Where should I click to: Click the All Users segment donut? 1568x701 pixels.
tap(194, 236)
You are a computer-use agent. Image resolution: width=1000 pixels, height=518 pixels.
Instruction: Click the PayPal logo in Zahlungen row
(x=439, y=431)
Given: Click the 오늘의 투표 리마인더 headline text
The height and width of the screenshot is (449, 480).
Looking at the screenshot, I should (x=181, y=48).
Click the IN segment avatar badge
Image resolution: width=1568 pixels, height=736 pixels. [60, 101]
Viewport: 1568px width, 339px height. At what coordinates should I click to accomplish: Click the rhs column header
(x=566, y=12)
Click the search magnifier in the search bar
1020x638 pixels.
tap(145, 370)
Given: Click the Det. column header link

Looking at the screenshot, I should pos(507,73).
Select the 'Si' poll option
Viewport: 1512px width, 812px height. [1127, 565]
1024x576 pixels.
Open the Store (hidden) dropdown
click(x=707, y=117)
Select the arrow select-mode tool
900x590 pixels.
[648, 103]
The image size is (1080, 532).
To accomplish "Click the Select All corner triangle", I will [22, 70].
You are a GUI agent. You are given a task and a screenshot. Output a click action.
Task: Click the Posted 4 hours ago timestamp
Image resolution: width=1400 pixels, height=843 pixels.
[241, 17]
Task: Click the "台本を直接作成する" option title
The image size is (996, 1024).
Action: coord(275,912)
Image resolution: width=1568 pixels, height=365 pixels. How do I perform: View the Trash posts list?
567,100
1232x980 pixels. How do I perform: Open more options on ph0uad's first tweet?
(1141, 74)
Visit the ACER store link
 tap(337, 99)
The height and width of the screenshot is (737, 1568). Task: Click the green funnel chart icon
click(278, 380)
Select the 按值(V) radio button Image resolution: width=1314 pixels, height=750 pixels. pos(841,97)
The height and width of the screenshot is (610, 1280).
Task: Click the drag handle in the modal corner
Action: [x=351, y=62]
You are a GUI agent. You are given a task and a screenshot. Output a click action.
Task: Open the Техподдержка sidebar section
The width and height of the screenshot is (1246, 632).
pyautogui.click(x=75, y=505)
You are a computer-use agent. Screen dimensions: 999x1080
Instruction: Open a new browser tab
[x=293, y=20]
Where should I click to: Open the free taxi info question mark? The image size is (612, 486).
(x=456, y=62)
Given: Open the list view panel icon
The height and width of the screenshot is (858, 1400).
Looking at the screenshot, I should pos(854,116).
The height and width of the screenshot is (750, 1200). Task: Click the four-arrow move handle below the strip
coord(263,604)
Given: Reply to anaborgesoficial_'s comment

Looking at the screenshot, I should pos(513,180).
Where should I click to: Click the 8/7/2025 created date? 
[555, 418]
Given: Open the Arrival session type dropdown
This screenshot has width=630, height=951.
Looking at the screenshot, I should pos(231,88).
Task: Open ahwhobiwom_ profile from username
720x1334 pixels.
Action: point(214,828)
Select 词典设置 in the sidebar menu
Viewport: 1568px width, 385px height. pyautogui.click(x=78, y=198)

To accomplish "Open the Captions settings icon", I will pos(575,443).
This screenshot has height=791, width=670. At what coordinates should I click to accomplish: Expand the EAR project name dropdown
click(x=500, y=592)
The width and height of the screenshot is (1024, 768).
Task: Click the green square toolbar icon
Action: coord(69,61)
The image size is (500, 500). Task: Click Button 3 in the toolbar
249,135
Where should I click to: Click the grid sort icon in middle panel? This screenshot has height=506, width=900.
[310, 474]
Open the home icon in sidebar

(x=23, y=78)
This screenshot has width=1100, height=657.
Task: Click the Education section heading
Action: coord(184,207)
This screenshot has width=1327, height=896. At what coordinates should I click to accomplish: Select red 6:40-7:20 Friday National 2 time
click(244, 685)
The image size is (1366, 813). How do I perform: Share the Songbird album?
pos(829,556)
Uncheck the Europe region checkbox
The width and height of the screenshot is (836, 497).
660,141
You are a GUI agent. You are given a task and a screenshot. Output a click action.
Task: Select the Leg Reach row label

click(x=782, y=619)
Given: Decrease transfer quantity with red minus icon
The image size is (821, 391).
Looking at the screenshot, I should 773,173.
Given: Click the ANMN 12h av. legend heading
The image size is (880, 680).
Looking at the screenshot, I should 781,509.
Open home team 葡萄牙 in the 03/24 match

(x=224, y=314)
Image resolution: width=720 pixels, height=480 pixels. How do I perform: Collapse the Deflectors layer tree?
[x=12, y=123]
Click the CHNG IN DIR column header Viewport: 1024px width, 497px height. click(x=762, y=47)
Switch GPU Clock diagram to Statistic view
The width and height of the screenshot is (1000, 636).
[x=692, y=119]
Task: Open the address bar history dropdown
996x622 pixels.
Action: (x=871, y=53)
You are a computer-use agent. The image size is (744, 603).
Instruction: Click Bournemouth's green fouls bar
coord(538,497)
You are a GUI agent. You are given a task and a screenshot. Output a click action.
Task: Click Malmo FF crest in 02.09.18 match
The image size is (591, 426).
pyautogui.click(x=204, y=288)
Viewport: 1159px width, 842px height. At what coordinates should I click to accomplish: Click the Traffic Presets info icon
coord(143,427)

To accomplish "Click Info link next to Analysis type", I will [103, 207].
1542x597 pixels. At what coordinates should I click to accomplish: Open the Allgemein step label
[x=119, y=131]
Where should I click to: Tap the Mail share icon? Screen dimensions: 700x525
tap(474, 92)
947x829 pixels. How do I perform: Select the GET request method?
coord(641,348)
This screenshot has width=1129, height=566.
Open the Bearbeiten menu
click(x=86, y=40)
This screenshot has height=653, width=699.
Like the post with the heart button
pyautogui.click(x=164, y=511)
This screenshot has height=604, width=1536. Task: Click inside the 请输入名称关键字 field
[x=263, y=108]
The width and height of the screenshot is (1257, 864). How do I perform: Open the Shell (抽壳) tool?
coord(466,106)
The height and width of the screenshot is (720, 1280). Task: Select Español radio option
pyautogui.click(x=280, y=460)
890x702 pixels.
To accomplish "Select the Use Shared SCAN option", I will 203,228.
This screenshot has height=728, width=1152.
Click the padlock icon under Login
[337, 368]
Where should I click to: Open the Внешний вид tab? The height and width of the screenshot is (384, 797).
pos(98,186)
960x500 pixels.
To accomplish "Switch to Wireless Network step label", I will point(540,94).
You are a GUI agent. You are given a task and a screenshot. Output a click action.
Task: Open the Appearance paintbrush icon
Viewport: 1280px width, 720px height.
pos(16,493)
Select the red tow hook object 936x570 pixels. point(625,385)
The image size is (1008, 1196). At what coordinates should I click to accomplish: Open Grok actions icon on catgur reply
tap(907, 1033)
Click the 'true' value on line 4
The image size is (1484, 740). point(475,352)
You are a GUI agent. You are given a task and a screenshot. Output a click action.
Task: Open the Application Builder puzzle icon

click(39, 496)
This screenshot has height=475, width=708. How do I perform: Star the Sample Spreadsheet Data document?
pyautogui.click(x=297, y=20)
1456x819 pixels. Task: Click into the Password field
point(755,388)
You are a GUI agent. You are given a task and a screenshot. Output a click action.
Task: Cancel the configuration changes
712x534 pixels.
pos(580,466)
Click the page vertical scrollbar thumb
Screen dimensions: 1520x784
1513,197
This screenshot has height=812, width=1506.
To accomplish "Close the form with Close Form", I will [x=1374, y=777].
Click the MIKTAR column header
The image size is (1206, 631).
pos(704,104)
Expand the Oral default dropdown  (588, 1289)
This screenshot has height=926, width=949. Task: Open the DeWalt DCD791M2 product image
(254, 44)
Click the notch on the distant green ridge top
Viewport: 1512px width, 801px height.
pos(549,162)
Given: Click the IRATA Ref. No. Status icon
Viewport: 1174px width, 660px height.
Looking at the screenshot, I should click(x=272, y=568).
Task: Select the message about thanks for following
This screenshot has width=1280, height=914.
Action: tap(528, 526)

◆ ◆ ◆ ◆

Task to complete: For this exercise, please copy exactly the lines from the one holding "The image size is (1206, 631)." through the end of the records, the first and last included.

Solution below:
The image size is (1206, 631).
pos(704,104)
Expand the Oral default dropdown  (588, 1289)
This screenshot has height=926, width=949. Task: Open the DeWalt DCD791M2 product image
(254, 44)
Click the notch on the distant green ridge top
Viewport: 1512px width, 801px height.
pos(549,162)
Given: Click the IRATA Ref. No. Status icon
Viewport: 1174px width, 660px height.
Looking at the screenshot, I should click(x=272, y=568).
Task: Select the message about thanks for following
This screenshot has width=1280, height=914.
Action: tap(528, 526)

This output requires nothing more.